-- RECORD EXTRACTS follows --

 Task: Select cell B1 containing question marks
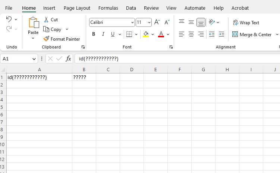tap(84, 77)
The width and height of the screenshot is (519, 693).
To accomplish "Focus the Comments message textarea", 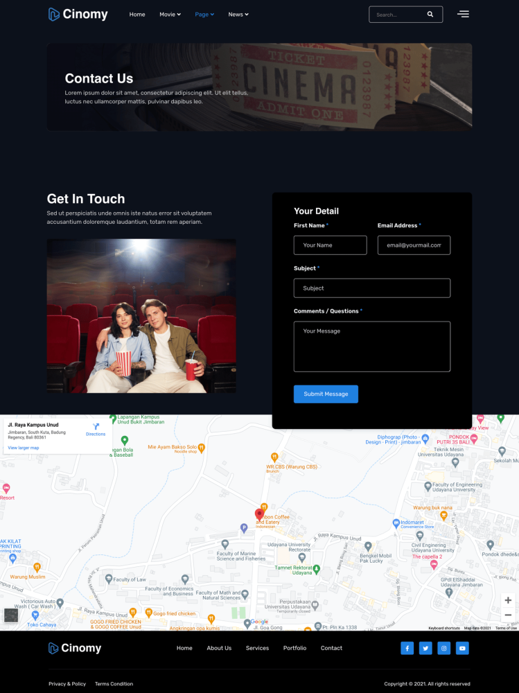I will [x=371, y=346].
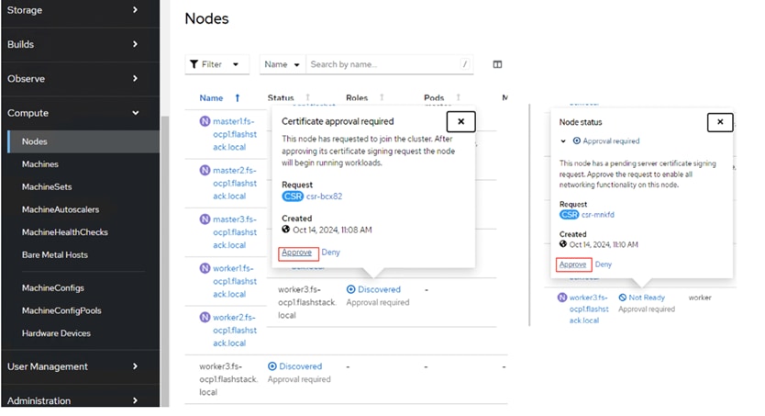765x416 pixels.
Task: Open the Name search type dropdown
Action: (282, 64)
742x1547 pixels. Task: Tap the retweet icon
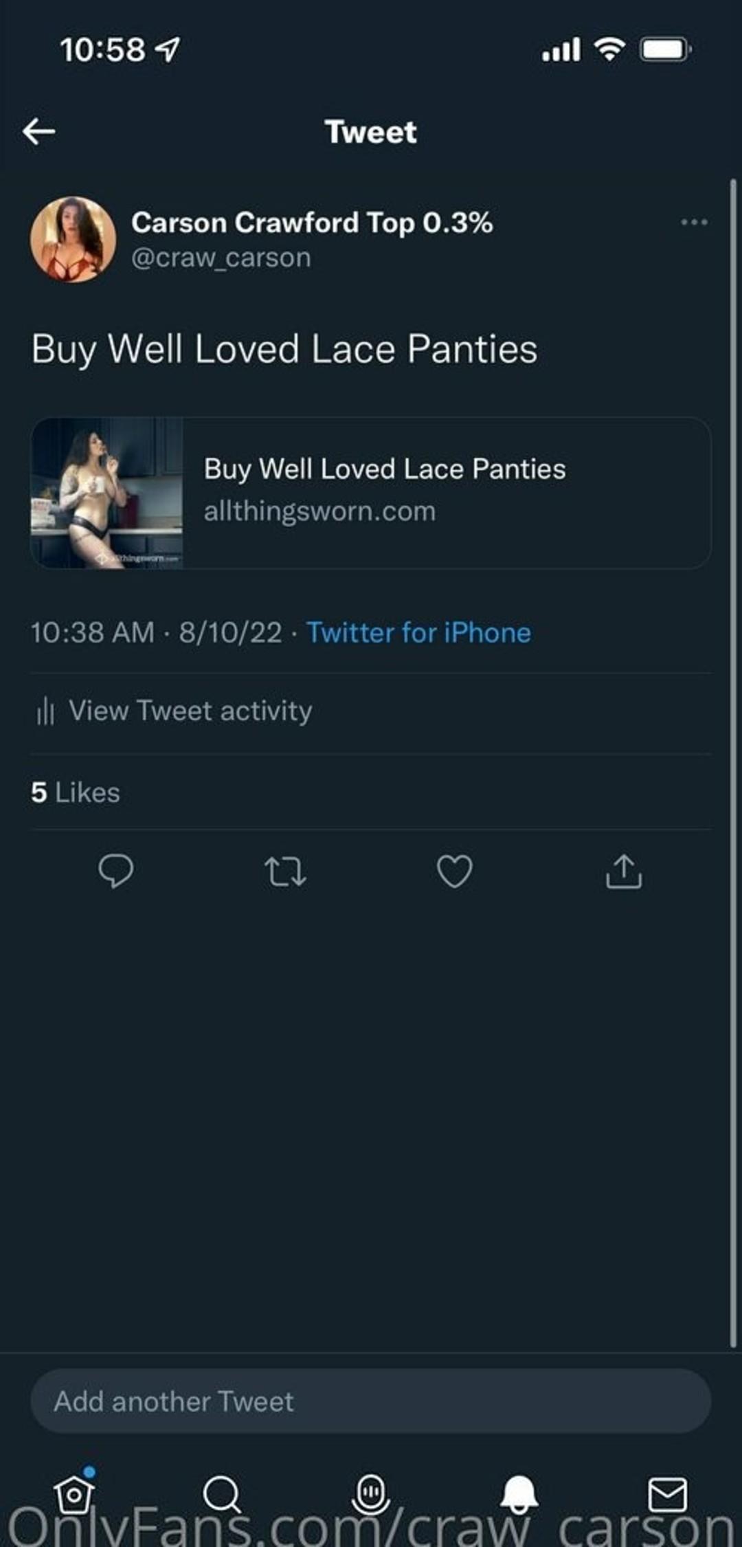tap(285, 871)
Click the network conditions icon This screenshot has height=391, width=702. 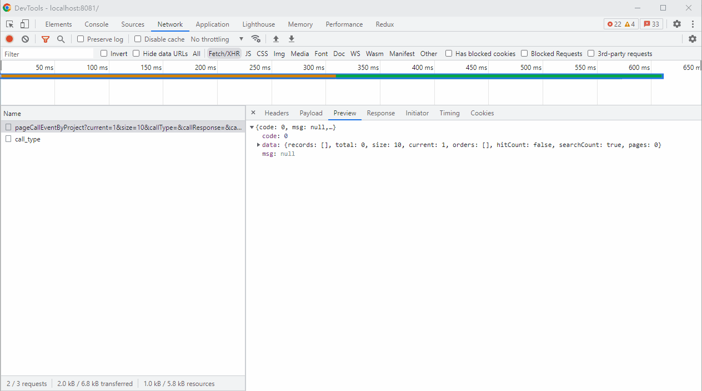pos(256,39)
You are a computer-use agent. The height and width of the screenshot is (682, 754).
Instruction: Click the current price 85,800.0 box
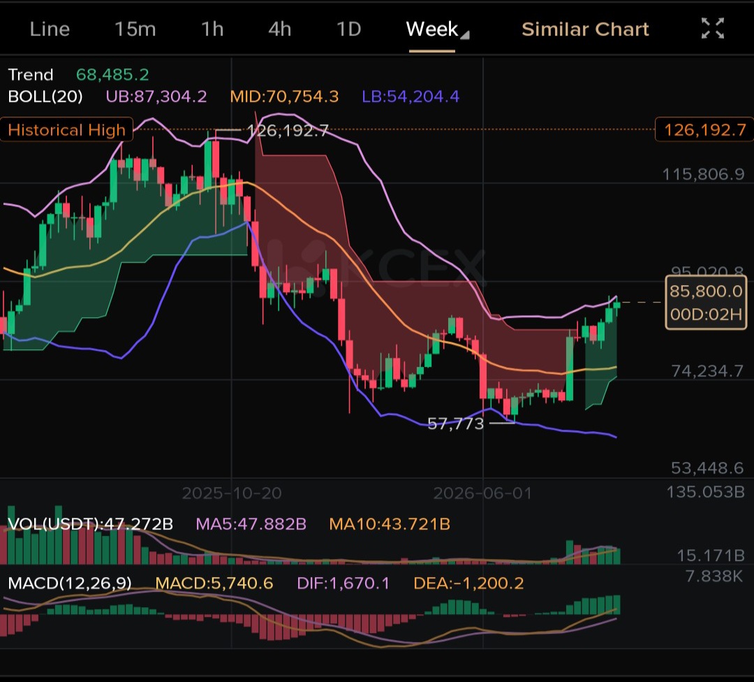706,303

-- RECORD EXTRACTS concluded --

● **YOUR TASK**
Which lines run from the one holding "Instruction: Click the" through the end of the records? Reproduce them word for word, both ends included, with no pictures.

● **TASK OUTPUT**
Instruction: Click the current price 85,800.0 box
706,303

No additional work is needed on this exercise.